Reading that book was the first time that I realized just how messy and beautiful the Gospel is. I’d been saved for ten years prior, but this helped me to really and truly put the whole thing into perspective. I learned that loving Christ is about pursuing holiness because He is holy; not self-righteousness because I am prideful. I suppose it helped that I read this book at the beginning of my high school career when I was thrust, for the first time, into a public school environment and had to learn what Christianity in the real world looked like.

See, here’s the thing, I have this deep feeling that God has been preparing me towards a different calling for a long, long time.  When I read Blue Like Jazz and learned that the Gospel is for real and messy individuals, not just perfect and put-together people, I no longer had this fear of people who don’t know John 3:16 and the pledge to the AWANA flag by heart.
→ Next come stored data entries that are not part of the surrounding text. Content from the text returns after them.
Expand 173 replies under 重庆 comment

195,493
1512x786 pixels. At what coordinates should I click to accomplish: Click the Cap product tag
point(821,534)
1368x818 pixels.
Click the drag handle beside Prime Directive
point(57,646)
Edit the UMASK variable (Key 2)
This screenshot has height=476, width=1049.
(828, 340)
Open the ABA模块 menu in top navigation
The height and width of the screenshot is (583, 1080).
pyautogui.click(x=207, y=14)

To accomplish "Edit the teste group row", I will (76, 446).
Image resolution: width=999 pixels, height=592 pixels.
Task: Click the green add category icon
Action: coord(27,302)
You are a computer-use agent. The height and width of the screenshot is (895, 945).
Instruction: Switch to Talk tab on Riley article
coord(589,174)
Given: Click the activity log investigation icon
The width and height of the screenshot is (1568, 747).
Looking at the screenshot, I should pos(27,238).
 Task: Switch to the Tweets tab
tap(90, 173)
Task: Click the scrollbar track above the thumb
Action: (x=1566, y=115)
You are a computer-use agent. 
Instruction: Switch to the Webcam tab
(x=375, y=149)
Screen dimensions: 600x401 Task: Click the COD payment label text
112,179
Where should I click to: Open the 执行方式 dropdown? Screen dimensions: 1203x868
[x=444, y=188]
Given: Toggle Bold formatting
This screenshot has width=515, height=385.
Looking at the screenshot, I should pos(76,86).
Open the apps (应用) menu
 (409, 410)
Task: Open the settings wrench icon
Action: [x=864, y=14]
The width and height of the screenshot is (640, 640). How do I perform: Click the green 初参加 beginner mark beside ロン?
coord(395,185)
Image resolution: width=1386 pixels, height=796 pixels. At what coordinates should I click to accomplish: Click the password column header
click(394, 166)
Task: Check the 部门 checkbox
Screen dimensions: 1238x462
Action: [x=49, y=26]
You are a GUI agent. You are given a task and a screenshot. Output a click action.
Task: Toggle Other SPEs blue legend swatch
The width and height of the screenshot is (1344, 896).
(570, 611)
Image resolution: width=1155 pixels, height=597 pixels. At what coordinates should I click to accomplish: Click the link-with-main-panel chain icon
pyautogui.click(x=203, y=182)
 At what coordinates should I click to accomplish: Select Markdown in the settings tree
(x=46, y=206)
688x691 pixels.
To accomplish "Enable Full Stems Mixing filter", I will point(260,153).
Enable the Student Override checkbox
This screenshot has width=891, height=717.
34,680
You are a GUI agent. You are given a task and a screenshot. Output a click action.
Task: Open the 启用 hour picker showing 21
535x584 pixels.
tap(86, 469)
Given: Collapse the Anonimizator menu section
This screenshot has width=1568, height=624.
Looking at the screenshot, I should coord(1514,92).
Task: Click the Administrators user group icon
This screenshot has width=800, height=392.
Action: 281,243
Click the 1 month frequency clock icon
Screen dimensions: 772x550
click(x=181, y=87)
Rather, I started seeking out people who didn’t know either of those things; people whose lives and pasts were messy and needed a little (actually, a whole bunch) of Jesus to tidy up a bit.

Until recently I could think of nothing to do with my life outside of Youth Ministry. While I adore Youth Min with every thing that is a part of me, over the last several months I have felt less and less like that is the thing that I am meant for, that I was ultimately made for.

A couple of weeks ago I was getting ready for work and listening to a sermon by Mark Driscoll called “Jesus and Religion” out of his Luke series.  In it he talks about the people that Jesus hung out with. See, Jesus hung out with the self-righteous and the seemingly put-together people, but He also hung out with, even pursued, the messy people who had rough pasts and presents. He would hang out with them and just love them. Through His perfect holiness, He would hang out with these people and draw them to Him.

That’s what I want to do. That’s who I want to be. I want to be holy because Jesus is holy, and I want to hang out with the people who are messy. And I don’t want to just hang out with them, I want to live life with them and love them like Jesus did so that they can see who He is.

Something that Don (we’re not actually on a first name basis, I just like to think we are) also taught me was how to write a good story. In his most recent book, A Million Miles in a Thousand Years, he explained to me as I rode along on the train that life needs to be lived like it’s a story. Then he reminded me that the only way to write a great story is to do so through Christ, and with a little bit of whimsy.

“I asked Bob what was the key to living such a great story, and Bob seemed uncomfortable with the idea that he was anything special. But he wanted to answer my question, so he thought about it and said he didn’t think we should be afraid to embrace whimsy. I asked him what he meant by whimsy, and he struggled to define it. He said that it’s that nagging idea that life could be magical; it could be special if we were only willing to take a few risks” (167).


So that’s it. That’s my first, and absurdly long, blog post. I have no idea if I will stick to a theme or topic or eventually work up to every post involving unicorns (which the more I consider it, the more likely it becomes). Probably, though, what will happen is I will just write to talk about the curious story that I am living and that God is writing.